When I was 23-years-old I worked as a fly-fishing guide in southwestern Alaska. 

I lived alone in a remote tent camp on the edge of a river called the Nushagak (nush-a-gack). It was 100 miles by floatplane to the nearest town, otherwise known as electricity.
Which made the tent I lived in all the more important. It was large, with a wooden platform, steel ribs, and a tough, white vinyl tent covering. In one corner was a little cot. And in another a cook stove. And in another a little library, which contained two things: a copy of War and Peace, and an old Playboy magazine.

One night at 2 a.m. the tent started shaking violently. A wicked storm had descended onto my little nirvana from a place appropriately named “Cold Bay.” I learned later that at its peak, the storm’s winds reached 75 mph. But at that moment my main concern was that the tent was going to be ripped from its foundation, Wizard of Oz-style.
I grabbed the steel ribs and used my weight to anchor the tent. I was holding down the fort, literally. Every couple of minutes another super-gust would come along and the tent would swell up as if inhaling while contemplating where to launch itself into the dark wet night sky. Then another wave of wind and rain would snap the tent and send me rocking, like a side of beef, as I hung from the tent’s frame.
After awhile I started talking to the storm, trying to sooth her, “C’mon sweetheart, it’s really late and we’re both tired, and wouldn’t it be better if we talked about this in the morning?”
THWWAAAAAAAP… came the hissed response.
Two hours later I collapsed into bed. The storm had quieted for a moment, my arms were numb, and the only sound was of big rain drops stinging the tent. I called the lodge on the two-way radio. Any guide living in a remote tent camp was instructed to call the lodge twice a day. “Do it alive or dead,” the head guide had told me when the floatplane had dropped me off.

The storm had hit the lodge as well, throwing one of the float planes onto the dock and breaking off a wing.

“Sorry to hear that,” I said into the two-way radio.

“You should be sorry,” said the voice on the other end, “because that was the plane that was coming to get you.
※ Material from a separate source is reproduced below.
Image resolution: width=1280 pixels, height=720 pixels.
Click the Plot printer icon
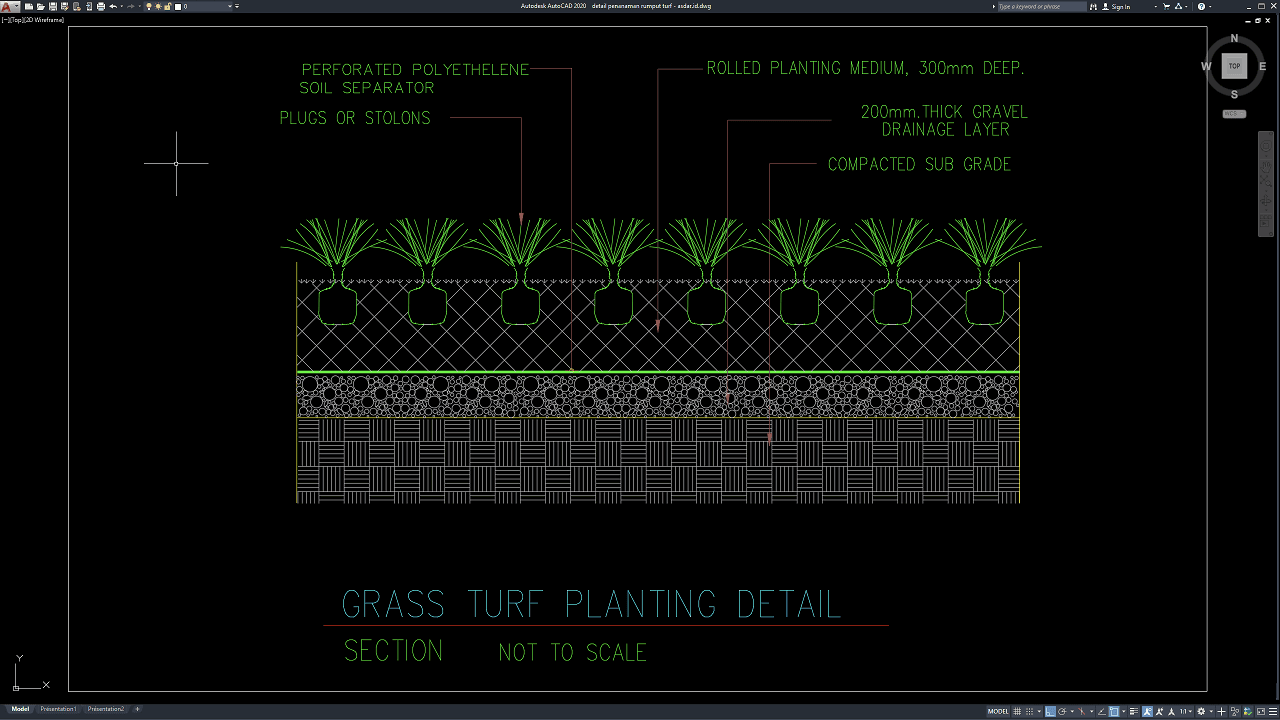101,6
We’ll try to get out there in the next couple of days.”

I thought I’d be on my own for three or four days. Being alone for a few days was no big deal. Not getting supplies from the lodge made it more challenging, but self-reliance was part of the job. It turned out I would be on my own for 21 days. I read War and Peace twice. Strangely, I only read the Playboy once…

A lot of strange and interesting things happened to me during that time. Here’s one of them.
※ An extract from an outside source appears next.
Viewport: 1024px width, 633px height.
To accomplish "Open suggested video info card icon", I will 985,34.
I had a little walkman radio, and one cassette tape: Creedence Clearwater Revival’s “Greatest Hits.” Even now, during a quiet moment in traffic I sometimes hear the opening guitar riff of “Fortunate Son” in my head. Other than the cassette tape, I could pick up one radio station, from Dillingham, Alaska, where the local DJ said things like, “Steve Pickering has a back-hoe with a broken piston he’d be willing to trade for a used snow mobile. Come around his garage tonight, but beware the pet wolf.”

One night, as I was falling asleep in my cot with the headphones on, listening to the melody that was the classified ad radio hour, my head, very gently, touched the steel ribs of the tent.

“BZZZWRRPPP”

In an instant my little radio was flooded with sounds, and foreign voices, and lively music like I’d never heard before. It was as if I had tuned into frequencies from another planet.

And then I realized the language was Russian… I was picking up a Russian radio station!

By accidentally touching the steel frame with my metal headphones I had unintentionally turned the tent’s entire steel structure into the Nushagak river’s largest radio antenna. I moved the little tuning dial on the radio and my ears feasted on rock-n-roll, opera, salsa, oldies, coming from stations as far away as Chicago, New York City, and Miami.

I was so excited I jumped out of bed, quickly realizing that in order for the radio to pick up these frequencies I had to be touching the metal frame of the tent with the headphones. Which meant that to go make a cup of hot tea I had to trace the pattern of the tent’s steel ribs with my head, or risk losing contact with the outside world.

In an instant I’d been transformed from a starving man to a starving man standing in front of a banquet of delicious… sounds. I could listen to the BBC, to sports scores, and to a marathon Rolling Stone session. As I lay very still in my bed, listening to the outside world, it felt like my little existence was on the receiving end of a magician’s encore.

At 1 a.m. I moved the tuner knob on the radio and heard a high-pitched voice say “I’m Truman Capote.” For the next 60 minutes he told of how he’d thrown the greatest party of the 20th century, the Black and White Ball, in New York City in 1966. And although Capote was long dead, there was some kind of crazy symmetry about a young writer, who had literally found himself up Shit’s Creek, pressing his head against the tent in order to hear another writer tell his story into the ether.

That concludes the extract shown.